Even though hospitals aren’t covered by the ruling, the California Hospital Association is already advising its members to inform incompetent patients of the decisions that are being made for them.
“We don’t object to that at all,” said Lois Richardson, vice president of legal publications/education for the Association.
“In retrospect we thought, why weren’t we doing it anyway?”
But Like Reagan she worries that some residents will have to go without hospice and the antipsychotic drugs they need while waiting for a court order. And there aren’t nearly enough public guardians to represent them she said.
Mark H. lost both legs in a car accident and was placed in a nursing home where his arms were tied down and a psychiatrist noted that he was over sedated with antipsychotic medication, Cohen said. One of the nurses’ charts also noted that he was very wary of strangers, Cohen said.
The lawsuit states that Ombudsman Geneva Carroll visited Mark and asked if he wanted to live or die. He did not respond but when she left he said, “Come back any time.”
Carroll found that Mark’s interdisciplinary team had not asked him about his wishes. When a member of the team did ask him, all he said was, “Do you know what I am?”
His POLST was changed to comfort care only and he died in hospice in February of 2013. That was a couple of months after he was taken off life support, Cohen said.
CDPH argued in the lawsuit that administering antipsychotic drugs in nursing homes is a relatively routine and nonintrusive part of care in “appropriate cases.”
But the judge ruled that given these drugs’ serious, sometimes permanent side effects, including death, residents are entitled to the same protections as courts have granted prisoners and involuntarily committed mentally ill patients.

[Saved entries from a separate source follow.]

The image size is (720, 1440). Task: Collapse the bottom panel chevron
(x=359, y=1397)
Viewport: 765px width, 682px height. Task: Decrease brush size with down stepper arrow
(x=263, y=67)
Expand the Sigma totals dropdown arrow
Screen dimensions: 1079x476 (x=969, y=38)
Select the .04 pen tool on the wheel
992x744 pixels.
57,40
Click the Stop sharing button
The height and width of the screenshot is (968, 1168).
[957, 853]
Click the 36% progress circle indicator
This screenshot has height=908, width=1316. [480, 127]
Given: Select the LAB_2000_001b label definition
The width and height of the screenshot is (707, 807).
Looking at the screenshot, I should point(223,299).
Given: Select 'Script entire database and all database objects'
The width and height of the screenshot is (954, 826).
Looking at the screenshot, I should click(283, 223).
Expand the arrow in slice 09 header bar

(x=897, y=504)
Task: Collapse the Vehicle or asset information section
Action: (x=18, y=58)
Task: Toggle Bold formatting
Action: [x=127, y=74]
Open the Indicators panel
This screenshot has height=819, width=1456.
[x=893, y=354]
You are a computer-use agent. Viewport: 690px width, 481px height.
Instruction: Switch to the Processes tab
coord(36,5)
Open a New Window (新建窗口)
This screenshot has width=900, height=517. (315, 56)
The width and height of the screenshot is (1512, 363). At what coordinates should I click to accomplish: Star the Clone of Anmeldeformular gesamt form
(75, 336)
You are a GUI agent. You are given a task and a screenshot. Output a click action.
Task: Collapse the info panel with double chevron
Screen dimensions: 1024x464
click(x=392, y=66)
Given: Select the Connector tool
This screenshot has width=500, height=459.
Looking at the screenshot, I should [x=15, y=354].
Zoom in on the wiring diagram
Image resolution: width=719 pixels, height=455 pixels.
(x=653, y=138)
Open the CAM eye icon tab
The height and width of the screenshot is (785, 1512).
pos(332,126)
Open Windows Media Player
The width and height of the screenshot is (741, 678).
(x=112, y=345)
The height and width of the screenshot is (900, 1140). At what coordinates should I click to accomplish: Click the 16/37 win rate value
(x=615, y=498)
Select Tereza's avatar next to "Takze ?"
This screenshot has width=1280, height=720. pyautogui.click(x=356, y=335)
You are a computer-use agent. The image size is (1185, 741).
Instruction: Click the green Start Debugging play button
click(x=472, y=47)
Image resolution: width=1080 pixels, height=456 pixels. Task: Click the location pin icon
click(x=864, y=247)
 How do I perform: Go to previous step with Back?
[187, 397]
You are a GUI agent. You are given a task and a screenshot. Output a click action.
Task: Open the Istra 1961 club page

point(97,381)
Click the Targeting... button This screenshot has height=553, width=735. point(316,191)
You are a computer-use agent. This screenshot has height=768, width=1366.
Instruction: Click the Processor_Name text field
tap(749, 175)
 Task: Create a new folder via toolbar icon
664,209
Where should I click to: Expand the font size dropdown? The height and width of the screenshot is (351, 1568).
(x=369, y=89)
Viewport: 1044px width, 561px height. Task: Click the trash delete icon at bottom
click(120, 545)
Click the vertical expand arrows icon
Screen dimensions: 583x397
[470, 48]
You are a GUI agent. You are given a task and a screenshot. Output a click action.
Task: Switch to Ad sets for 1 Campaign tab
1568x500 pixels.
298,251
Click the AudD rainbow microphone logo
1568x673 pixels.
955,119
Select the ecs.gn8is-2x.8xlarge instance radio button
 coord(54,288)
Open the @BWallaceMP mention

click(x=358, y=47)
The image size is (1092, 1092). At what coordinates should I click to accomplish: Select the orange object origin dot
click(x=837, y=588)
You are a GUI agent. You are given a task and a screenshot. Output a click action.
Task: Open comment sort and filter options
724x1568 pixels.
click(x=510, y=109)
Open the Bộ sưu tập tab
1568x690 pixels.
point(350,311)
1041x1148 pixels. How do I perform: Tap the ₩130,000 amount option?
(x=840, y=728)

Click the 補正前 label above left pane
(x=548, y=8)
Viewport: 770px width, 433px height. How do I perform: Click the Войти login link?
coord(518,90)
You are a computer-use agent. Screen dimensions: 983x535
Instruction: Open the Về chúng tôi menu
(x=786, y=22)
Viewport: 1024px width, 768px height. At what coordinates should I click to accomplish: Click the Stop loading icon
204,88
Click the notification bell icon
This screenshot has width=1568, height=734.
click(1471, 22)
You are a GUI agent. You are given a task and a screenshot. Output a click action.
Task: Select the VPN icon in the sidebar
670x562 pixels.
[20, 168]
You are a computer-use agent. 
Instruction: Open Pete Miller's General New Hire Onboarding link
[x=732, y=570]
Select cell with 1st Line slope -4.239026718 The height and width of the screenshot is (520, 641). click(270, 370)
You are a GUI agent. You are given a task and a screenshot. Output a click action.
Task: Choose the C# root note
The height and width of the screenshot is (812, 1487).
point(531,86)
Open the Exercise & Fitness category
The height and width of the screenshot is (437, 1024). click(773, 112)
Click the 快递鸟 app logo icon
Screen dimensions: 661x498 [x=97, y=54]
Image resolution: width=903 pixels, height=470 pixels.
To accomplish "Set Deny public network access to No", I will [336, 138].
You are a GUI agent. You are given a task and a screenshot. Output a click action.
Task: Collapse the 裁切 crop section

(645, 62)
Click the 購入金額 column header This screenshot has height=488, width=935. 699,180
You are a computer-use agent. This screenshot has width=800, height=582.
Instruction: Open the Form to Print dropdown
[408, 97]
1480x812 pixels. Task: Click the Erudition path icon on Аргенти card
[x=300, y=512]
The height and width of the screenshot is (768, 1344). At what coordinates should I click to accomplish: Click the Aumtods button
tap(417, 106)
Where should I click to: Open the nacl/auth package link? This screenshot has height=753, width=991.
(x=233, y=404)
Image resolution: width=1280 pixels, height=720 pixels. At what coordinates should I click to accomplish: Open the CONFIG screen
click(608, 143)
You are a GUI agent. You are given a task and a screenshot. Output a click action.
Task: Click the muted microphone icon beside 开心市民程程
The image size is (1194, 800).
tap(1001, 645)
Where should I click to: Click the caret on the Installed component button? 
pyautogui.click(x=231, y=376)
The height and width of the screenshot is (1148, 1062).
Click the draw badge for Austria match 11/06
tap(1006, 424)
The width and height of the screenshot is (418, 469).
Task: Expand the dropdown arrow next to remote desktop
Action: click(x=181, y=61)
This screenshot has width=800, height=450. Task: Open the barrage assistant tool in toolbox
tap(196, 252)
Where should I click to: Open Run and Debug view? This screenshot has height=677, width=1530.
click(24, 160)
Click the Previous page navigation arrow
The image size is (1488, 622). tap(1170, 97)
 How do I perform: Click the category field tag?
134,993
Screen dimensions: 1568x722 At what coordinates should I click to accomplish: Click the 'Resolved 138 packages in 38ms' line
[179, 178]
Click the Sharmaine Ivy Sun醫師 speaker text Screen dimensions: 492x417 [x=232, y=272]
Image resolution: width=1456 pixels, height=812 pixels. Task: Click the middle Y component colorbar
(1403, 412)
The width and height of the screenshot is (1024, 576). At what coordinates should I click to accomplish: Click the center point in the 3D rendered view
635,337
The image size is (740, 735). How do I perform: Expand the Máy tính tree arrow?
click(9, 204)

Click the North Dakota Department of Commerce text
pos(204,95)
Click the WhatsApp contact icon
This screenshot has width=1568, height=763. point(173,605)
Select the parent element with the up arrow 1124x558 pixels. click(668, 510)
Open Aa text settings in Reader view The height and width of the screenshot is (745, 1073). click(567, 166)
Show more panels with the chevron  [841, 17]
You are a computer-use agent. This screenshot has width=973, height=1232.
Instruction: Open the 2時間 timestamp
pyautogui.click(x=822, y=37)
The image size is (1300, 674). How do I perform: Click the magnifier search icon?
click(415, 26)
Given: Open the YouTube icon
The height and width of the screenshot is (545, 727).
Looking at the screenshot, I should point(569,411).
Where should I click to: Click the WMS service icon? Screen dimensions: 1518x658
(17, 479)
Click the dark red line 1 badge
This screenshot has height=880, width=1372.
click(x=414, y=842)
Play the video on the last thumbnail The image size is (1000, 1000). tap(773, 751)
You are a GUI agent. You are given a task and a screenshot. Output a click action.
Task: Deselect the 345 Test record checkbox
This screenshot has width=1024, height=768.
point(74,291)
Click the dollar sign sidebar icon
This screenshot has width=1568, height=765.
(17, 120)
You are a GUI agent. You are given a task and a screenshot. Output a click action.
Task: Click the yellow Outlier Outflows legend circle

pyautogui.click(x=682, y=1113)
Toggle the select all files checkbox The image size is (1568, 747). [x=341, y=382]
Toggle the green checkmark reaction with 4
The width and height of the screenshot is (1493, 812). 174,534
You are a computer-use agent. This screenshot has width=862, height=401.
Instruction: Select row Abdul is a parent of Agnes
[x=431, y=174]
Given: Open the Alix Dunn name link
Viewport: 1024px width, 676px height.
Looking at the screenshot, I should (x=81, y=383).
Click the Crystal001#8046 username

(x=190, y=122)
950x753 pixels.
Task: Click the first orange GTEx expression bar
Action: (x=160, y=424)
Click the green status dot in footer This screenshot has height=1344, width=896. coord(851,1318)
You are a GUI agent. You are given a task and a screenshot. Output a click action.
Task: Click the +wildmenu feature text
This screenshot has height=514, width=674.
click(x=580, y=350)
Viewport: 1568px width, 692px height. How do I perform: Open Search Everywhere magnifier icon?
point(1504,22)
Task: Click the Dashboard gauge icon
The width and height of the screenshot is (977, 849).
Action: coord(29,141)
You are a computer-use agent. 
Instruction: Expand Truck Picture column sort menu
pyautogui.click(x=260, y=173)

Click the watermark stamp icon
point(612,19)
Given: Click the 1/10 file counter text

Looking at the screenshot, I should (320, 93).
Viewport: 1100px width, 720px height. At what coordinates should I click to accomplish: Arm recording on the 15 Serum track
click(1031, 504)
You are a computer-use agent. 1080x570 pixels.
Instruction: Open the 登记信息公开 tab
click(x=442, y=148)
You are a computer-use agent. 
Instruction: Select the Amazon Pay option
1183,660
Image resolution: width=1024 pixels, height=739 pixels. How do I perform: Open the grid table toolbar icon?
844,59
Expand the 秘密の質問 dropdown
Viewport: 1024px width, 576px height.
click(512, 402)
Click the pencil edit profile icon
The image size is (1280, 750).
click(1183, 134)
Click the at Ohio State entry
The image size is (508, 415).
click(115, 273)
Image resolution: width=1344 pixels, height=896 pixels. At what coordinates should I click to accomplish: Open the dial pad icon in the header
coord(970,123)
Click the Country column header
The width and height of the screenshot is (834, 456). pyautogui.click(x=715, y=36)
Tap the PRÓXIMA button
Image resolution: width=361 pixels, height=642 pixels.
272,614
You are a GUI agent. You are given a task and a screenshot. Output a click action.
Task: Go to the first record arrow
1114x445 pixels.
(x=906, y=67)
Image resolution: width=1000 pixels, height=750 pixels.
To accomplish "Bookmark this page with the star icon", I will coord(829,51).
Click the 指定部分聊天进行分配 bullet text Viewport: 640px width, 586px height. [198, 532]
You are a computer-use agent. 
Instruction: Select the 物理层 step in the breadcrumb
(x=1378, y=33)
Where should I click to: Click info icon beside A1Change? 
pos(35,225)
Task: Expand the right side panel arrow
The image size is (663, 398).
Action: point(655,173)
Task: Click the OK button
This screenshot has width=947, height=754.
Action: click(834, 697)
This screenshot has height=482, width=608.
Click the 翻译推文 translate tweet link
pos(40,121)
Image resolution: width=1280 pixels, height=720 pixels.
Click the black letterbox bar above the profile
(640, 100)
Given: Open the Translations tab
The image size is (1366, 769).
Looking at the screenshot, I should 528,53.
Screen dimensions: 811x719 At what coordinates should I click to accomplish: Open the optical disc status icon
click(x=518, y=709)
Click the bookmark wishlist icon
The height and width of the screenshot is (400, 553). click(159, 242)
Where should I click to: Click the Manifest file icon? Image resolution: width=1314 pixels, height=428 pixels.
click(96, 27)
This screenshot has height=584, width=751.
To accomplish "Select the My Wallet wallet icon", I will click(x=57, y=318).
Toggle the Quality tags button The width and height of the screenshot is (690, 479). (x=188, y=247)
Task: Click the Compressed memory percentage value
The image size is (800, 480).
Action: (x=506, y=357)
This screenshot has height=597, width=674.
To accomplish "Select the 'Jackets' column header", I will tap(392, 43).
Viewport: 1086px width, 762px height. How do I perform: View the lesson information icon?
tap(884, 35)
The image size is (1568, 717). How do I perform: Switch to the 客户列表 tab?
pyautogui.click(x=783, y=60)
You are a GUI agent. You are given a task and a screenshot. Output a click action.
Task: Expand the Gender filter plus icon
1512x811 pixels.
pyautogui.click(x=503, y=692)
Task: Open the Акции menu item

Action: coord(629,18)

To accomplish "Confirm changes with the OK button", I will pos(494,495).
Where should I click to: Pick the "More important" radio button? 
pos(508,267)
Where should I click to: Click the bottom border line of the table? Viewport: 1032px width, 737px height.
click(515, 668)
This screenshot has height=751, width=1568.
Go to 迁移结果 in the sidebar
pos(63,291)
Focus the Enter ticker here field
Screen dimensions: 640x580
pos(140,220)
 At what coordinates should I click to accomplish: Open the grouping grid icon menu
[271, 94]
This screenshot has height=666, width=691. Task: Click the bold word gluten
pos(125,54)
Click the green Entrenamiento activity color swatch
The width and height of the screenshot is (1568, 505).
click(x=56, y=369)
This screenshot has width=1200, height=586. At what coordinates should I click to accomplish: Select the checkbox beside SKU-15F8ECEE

The judge ruled that before these drugs are administered, the resident deserves either a judicial finding of incompetency or an independent review process of the physician’s recommendation along with notification of the decision and an opportunity to be heard.
“I think it’s great that CANHR overturned a statute that was being misused for consent to administer antipsychotics,” said Benson Nadell, program director for the San Francisco Long-Term Care Ombudsman Program.
Leza Coleman, executive director of the California Long-Term Care Ombudsman Association, contends there are other ways of controlling behavior.
“This (judgement) will be a good thing if the public guardian is educated to know the negative consequences of putting people on antipsychotic drugs,” she said.
Lack of Public Guardians
Advocates of both nursing homes and their residents agree that public guardians will be the ones largely called upon to make medical decisions for this population. And no one knows how many unrepresented residents there are. CDPH does not track that information, Egel said.
“We’re seeing more and more people who are unbefriended, or have no surrogate decision maker,” said Joe Rodrigues, the California State Long Term Care Ombudsman.
And there’s a fairly large untracked mentally ill and homeless population that will need representation, Nadell said.
Because public guardians are not state-funded and are organized differently county by county, their funding and functionality vary widely, Chicotel said.
“The public guardian’s office is incapable of representing all these folks,” said Reagan. There’s just not a good safety net for this population, he added. Chicotel agreed.
He and Nadell say it’s now up to the Legislature to provide some support for this growing elder population. Two legislative attempts in 1999 and 2006 have failed already.
Yet other states like New York, Texas and Iowa have state-mandated surrogate decision making committees made up of nurses, doctors, ombudsmen, attorneys and community members who are trained in the process, Chicotel said. He contends California’s unrepresented elderly deserve a similar process.
“These people have no power, typically no money, no relatives, no capacity,” he said. “We have to cut from some other program, these people need it more.”